Wie stehst du zu den Erhöhungen der Studiengebühren?Ich kann heute nichts mehr daran ändern. Das war im Amtsjahr meines Vorgängers.
Wurde auch dieser Aufgabe unzureichend nachgegangen?Das kann ich nicht beurteilen, da ich die Faktenlage nicht kenne. Für mich geht es schlussendlich darum, die Interessen aller zu wahren. Aber wenn es nicht mehr möglich sein sollte, aufgrund zu hoher Gebühren ein Studium aufzunehmen, dann werden wir handeln müssen. Ob wir einen grossen Handlungsspielraum haben, kann ich im Moment noch nicht einschätzen. Und die steigende Differenz zwischen den Gebühren von Ausländern und Schweizern: Ist sie in dieser Grösse begründbar? Eine gewisse Differenz, wie es sie schon immer gab, ist nachvollziehbar und angebracht. Aber ich habe den Eindruck, dass wir in dieser Frage an der Uni zwei deutliche Lager haben (lacht).

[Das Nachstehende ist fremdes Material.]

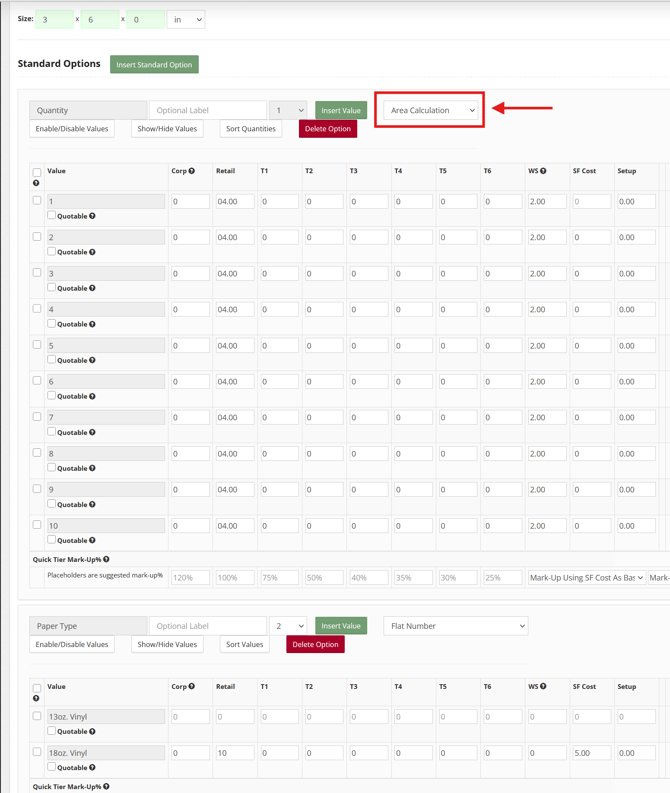670x793 pixels.
Task: Click Delete Option for Quantity
Action: point(327,129)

Welchem würdest du dich zuordnen?Es ist meine Aufgabe, dass eine weitere Erhöhung der Studiengebühren in meinem Amtsjahr nicht vorkommt. Die Legitimität differenzierter Gebühren und deren Ausmass hingegen ist eine rein politische Frage – und es ist nicht meine Aufgabe, mich politisch zu äussern.

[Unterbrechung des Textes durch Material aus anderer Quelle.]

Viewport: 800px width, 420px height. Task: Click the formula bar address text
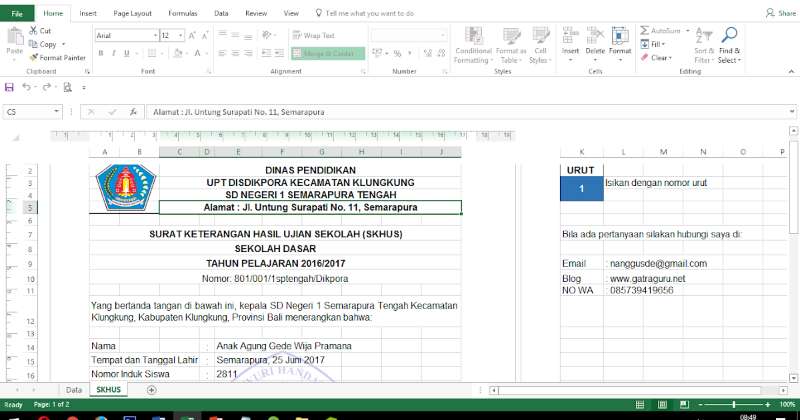260,112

Warum? Siehst du dich denn nicht als Politiker?Nein, auf keinen Fall. Ich bin ja nicht Mitglied einer Partei.
Aber du bist doch Teil der Uni-Politik, das ist dein Job!Es ist klar, dass die Studierenden keine weiteren Studiengebührenerhöhungen möchten – egal in welchem Rahmen sie ausfallen. Das ist meine Meinung.
Was möchtest du deinen Mitstudierenden zum Abschluss dieses Interviews mit auf den Weg geben?Ich freue mich, gemeinsam mit meinem Vize-Präsidenten Tobias Weidmann und dem Vorstand das Amtsjahr am 1. Juni anzutreten und danke jetzt schon für alle Unterstützung, konstruktive Anregungen und dem Interesse der Studierenden für unsere Arbeit.